Direction 1 → Condense the paragraph of the patent text on programmable controller user programs that begins "During the program execution" into a short bulleted list that keeps its main facts.
Direction 2 → Carry on the patent text on programmable controller user programs, picking up after its final sentence.

Method of generating and storing and operating an user program consisting of instructions for a stored-program control unit

During the program execution of a user program, the function code assigned to an output signal and the function parameters assigned to this function code are read first. For each function parameter, depending on whether this refers to an input signal or to another instruction, either the input signal is stored temporarily or a branch is made to the other instruction and its function code and function parameters are executed. The generation of the user program is carried out in a similar way. In addition, however, the storage or the as-valid identification of the user program is prevented if the function parameters of all the instructions of at least one output signal have not all been input.

FIELD OF THE INVENTION 
The present invention relates to a method for the generation and storage of 
a user program for a programmable controller. 
SUMMARY OF INVENTION 
An object of the present invention is to provide new methods for the 
generation and storage of a user program for a programmable controller and 
the apparatus of the programmable controller. When executing the user 
program, the programmable controller determines output signals for an 
industrial process from input signals from the individual process.

Data records →
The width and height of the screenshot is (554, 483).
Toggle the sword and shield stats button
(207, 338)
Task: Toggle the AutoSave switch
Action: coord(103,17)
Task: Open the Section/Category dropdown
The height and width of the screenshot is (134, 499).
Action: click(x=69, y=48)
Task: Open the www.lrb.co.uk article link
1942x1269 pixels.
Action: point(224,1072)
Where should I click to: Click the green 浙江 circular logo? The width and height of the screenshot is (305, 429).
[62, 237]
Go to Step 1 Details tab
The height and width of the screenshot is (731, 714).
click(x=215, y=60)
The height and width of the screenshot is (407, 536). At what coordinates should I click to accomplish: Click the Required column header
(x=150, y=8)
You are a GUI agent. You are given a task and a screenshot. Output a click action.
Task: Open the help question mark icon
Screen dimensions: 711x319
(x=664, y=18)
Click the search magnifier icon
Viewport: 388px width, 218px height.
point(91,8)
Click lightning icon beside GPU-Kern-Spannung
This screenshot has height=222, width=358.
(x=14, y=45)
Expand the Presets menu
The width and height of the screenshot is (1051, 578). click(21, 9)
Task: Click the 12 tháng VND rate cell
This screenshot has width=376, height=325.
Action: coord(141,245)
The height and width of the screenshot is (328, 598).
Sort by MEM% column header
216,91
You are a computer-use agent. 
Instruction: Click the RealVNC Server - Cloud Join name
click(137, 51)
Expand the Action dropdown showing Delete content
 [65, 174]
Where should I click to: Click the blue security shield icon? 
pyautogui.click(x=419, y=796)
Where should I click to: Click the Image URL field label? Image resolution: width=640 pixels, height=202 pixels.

Reply 1 →
- When the user program runs, the function code for an output signal and that code's function parameters are read first.
- For each function parameter:
  - If it refers to an input signal, that signal is stored temporarily.
  - If it refers to another instruction, execution branches to that instruction, and its function code and function parameters are executed.
- The user program is generated in a similar way.
- Storing the program, or marking it as valid, is prevented if, for at least one output signal, not all function parameters of its instructions have been input.

Reply 2 →
The object is achieved for the generation method and storage method in that 
the instructions of the user program consist in each case of a function 
code and function parameters assigned to the function code, in that the 
function parameters refer either to an input signal or to another 
instruction and in that the method has the following steps: 
a) during the generation of the user program, for each output signal, 
beginning with the instruction to be assigned to the respective output 
signal, the instructions to be executed are called up, the following 
procedure being executed: 
b) the function code to be executed is called up and stored temporarily; 
c) the number of function parameters is established; 
d) the function parameters are called up one after the other; 
e) if the function parameter is an input signal, a reference to the input 
signal is stored temporarily; 
f) if the function parameter is a new function code, a reference to a new 
instruction is stored temporarily, a branch is made to this new 
instruction and the other function code is stored temporarily and the 
steps c) to f) are repeated for the new instruction; 
g) the temporarily stored function codes and the temporarily stored 
function parameters are stored in a nonvolatile memory and, respectively, 
identified as valid, only after all the instructions of at least the 
respective output signal have been called up completely.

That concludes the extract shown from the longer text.